Fast-Track These Social Media Ideas

Articles
February 27, 2018

Fast-Track These Social Media Ideas

Your grocerants can be more responsive, impactful, and on-trend

Grocerants can keep their reputations and strategies safer by being less eager to message on brand new social-media platforms. Remember Meerkat to live-stream, which gave way to Periscope, which was usurped by test Facebook LIVE?

“Being first on social media doesn’t mean being the best,” said Elizabeth Pigg, Senior Vice President and Director of Paid Media and Influencer Strategy at Edelman as a panelist at the latest NRA Show.  She urged her grocerant-skewed audience to “watch others go and then do it, if you have a brand new story to tell that’s perfect for the platform, and you have a credible partner who’ll do a good job and you know you’ll get some earned media.” 

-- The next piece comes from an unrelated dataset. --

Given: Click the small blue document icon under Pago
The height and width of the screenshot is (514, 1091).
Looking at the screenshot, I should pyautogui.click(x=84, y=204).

This cautionary tip was one of several suggested by Ms. Pigg and Claire Siegel, RDN, LD, Lead Registered Dietitian and Content Strategist at SNAP Kitchen, during their grocerant panel discussion. Among others:

  • Gain insights from fans to refine your business objectives.  “At the beginning of every menu launch, we decide what we want to improve,” said Ms. Siegel.  “We opened up on our Instagram feed in 2017, telling guests, ‘Hey, we’re getting ready to launch a new breakfast menu. We want to know what you guys want.’  We want to see a ton of engagement and show people we really listen…and we carry them through that process until we launch a menu.”
  • Use influencers to expand your audience.  “We’ve been partnering with Whole 30, a 30-day nutritional reset program.  They have a huge social-media presence, and their founder is extremely passionate…,” said Ms. Siegel.  “We try to fit around this niche marketing of providing convenient, Whole 30-approved food…and we are true partners….We recently had their founder curate a pack for us – it’s a day-long menu of SNAP Kitchen foods that can take you through a day of Whole 30.  To celebrate and launch that, we had her take over our Instagram Stories. In a day, we gained 1,700 followers, which for us is normally weeks of work.  We reach out to influencers whom we think will really benefit from our product…for us, it’s been a genuine love of the brand, and in return a genuine love of the influencer, and we love supporting what they do.”
  • Partner with experts to bring high-quality content to life.  Tasty, which is owned by BuzzFeed, has over 3 million subscribers to its video vertical because it creates videos that give brand partners “exactly what they’re looking for, instead of spending $200,000 or $300,000 to set up their own studio to try to replicate it,” said Ms. Pigg. “They, National Huffington Post and TasteMade are examples of publishers who have tons of technology, ‘get it’ and know how to get people’s attention with compelling headlines and quality content that’s not click-baity. The younger generation has had enough of all those ‘Top 13 Things You Must Do Now’ articles.” 
  • Listen to conversations happening online.  “Whether you want to participate is up to you. But your brand is there and visible, and people are talking about it,” said Ms. Siegel.  “On Twitter, look for hashtags of your brand name, what’s trending, and what might be happening in your city. Do a Google news search because anything that’s indexing highly in Google News has already been shared across Facebook. You can’t see it because of privacy within Facebook, but that’s how things get to be trendy now.”
  • Support customers.  SNAP Kitchen has a Slack channel as its social-media feed, and its social-media coordinator views every incoming message.  “As soon as any food complaint comes in, we respond with concern and an apology, and we move the conversation off of social media as quickly as possible,” Ms. Siegel described.  “We divert it to Customer Care, who connects and escalates it to proper channels [such as] our CEO or VP of Safety. We take every complaint and concern very seriously. It’s important not to approach with any defensiveness. Address the guest, express our concern, and immediately take it off of social media to prevent it from becoming a huge viral incident.”